Pemerintah Swedia menghadapi tekanan besar dari dalam dan luar negeri, terutama karena meningkatnya risiko serangan teror terkait insiden tersebut. Keamanan nasional Swedia juga diperketat, termasuk pengamanan di kedutaan besar mereka di luar negeri.
Pada akhir 2023, otoritas Swedia memutuskan mengadili Salwan Momika atas tuduhan menghasut kebencian etnis. Pengadilan di Stockholm dijadwalkan mengeluarkan putusan pada Kamis (30/1/2025), namun kematiannya kini menimbulkan ketidakpastian hukum dalam kasus tersebut.
Hingga saat ini, belum ada informasi resmi mengenai siapa pelaku penembakan dan motif di balik serangan tersebut.
Profil Salwan Momika
Salwan Momika merupakan pria asal Irak. Namanya dikenal dunia setelah membakar Al-Qur'an di Swedia. Dikutip dari berbagai sumber, Salwan lahir di distrik Al-Hamdaniya, Irak, dan berasal dari komunitas Katolik Asyur.
Semasa perang saudara Irak (2006-2008), ia bergabung dengan Partai Patriotik Asyur dan bekerja sebagai petugas keamanan di kantor partai di Mosul.
Ketika ISIS merebut Mosul, Momika bergabung dengan Pasukan Mobilisasi Populer (PMF) dan berperan dalam unit Kristen yang berperang melawan kelompok teroris tersebut.
Ia kerap terlihat mengenakan seragam militer serta membawa senjata, bahkan menyatakan kesetiaannya kepada Brigade Imam Ali, sayap militer Gerakan Islam Irak.
Pada 2017, Salwan Momika mengajukan suaka ke Jerman dengan visa Schengen. Di sana, ia secara terbuka meninggalkan agama Kristen dan menyatakan dirinya sebagai seorang ateis.
Setahun kemudian, ia pindah ke Swedia sebagai pengungsi asal Irak. Namun, permohonannya untuk mendapatkan izin tinggal permanen ditolak karena ketidaksesuaian informasi dalam dokumen imigrasinya, termasuk klaim palsunya tentang keterlibatan dengan Brigade Imam Ali.

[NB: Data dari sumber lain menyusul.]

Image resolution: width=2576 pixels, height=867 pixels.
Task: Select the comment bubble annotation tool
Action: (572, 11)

Pada 2023, Salwan Momika menjadi perhatian dunia setelah melakukan aksi pembakaran dan perobekan Al-Qur’an dalam berbagai protes di Swedia. Ia mengklaim bahwa aksinya bukan untuk menyerang Muslim secara pribadi, tetapi sebagai bentuk kritik terhadap ajaran Islam.

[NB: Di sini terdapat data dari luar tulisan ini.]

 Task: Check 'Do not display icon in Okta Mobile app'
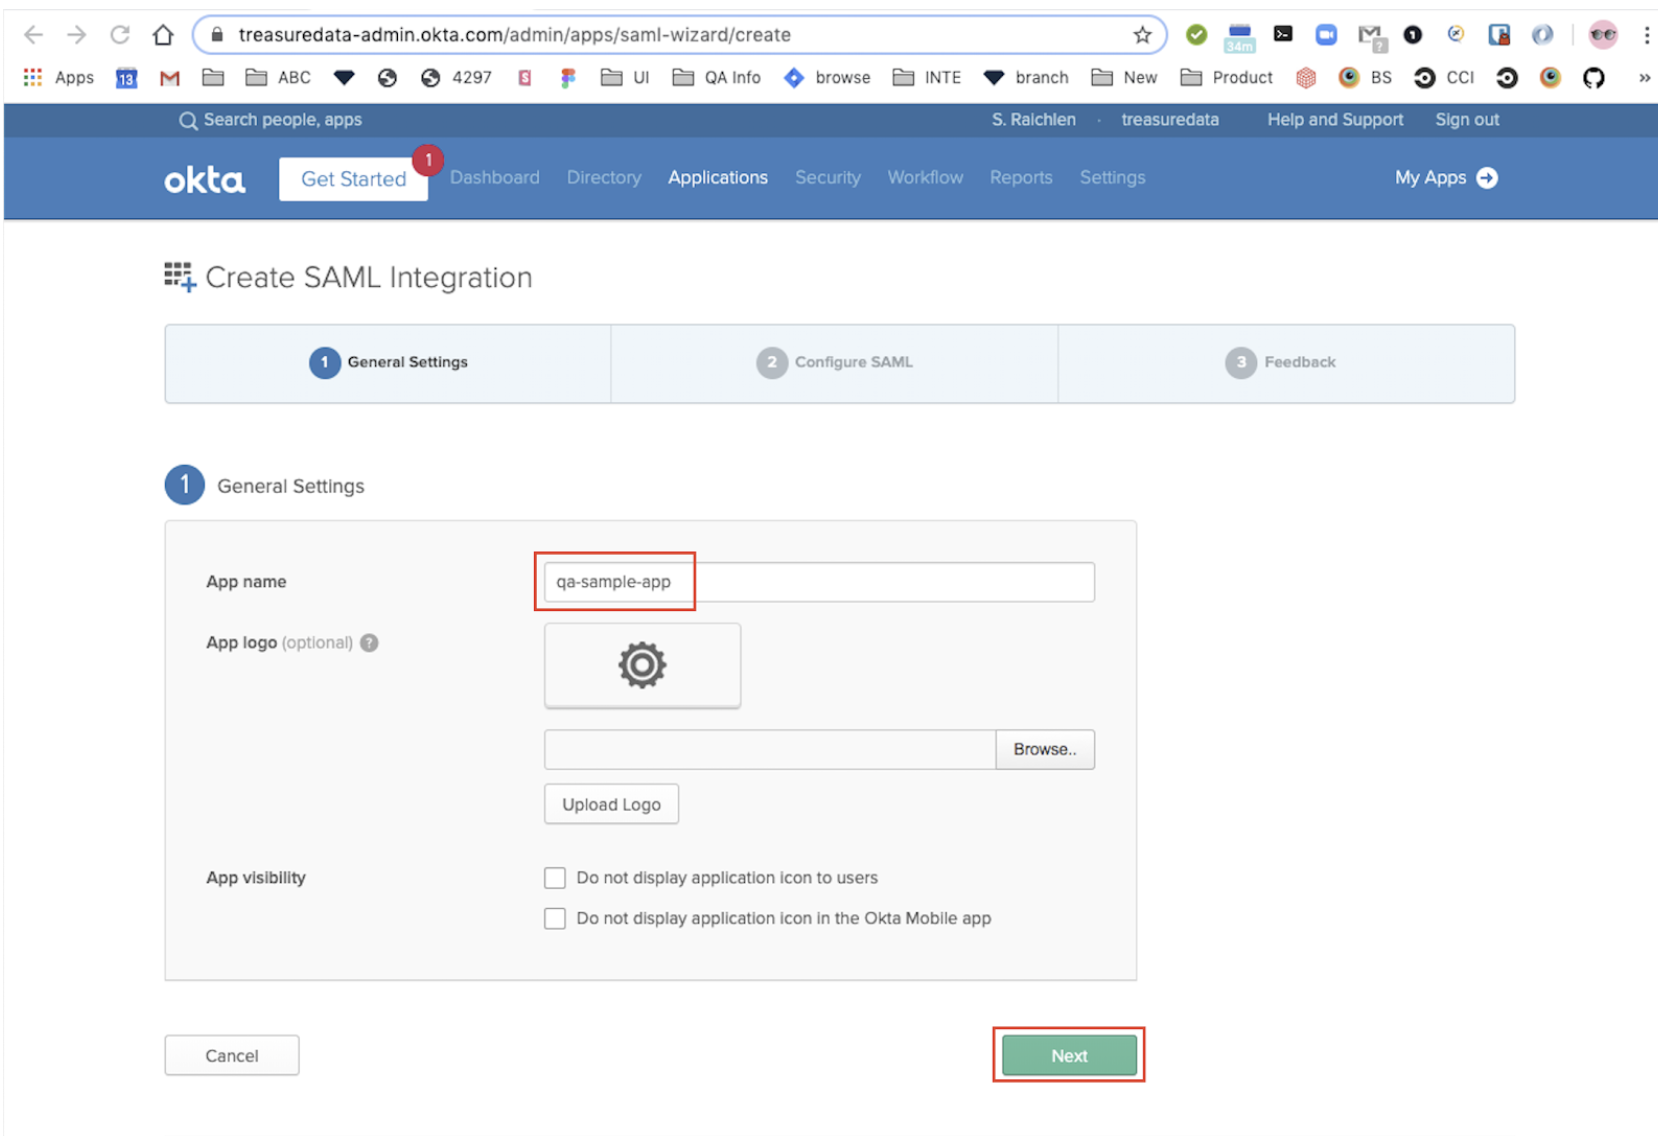pos(555,919)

Aksinya memicu kemarahan luas di negara-negara Muslim, menyebabkan memburuknya hubungan diplomatik Swedia dengan dunia Islam, serta meningkatnya ancaman keamanan nasional.
Badan Imigrasi Swedia sempat mengeluarkan keputusan untuk mendeportasi Salwan Momika, tetapi rencana tersebut tertunda karena ancaman yang mengintainya di Irak. Ia kemudian diberikan izin tinggal sementara hingga April 2024.
Selama periode tersebut, ia kerap berpindah tempat tinggal demi menghindari kemungkinan serangan dari pihak yang menentangnya.
Sejak aksinya viral, Salwan Momika menghadapi penolakan dari berbagai pihak, termasuk komunitas Muslim dan masyarakat Swedia secara umum. Bahkan di negara tempat ia mencari perlindungan, ia terus menerima kecaman dan ancaman. Permohonan suakanya akhirnya ditolak, membuatnya semakin terisolasi.
Kabar kematian Salwan Momika akhirnya dikonfirmasi oleh kepolisian Swedia setelah sebelumnya beberapa kali muncul rumor tentang dirinya menjadi sasaran ancaman kelompok ekstremis.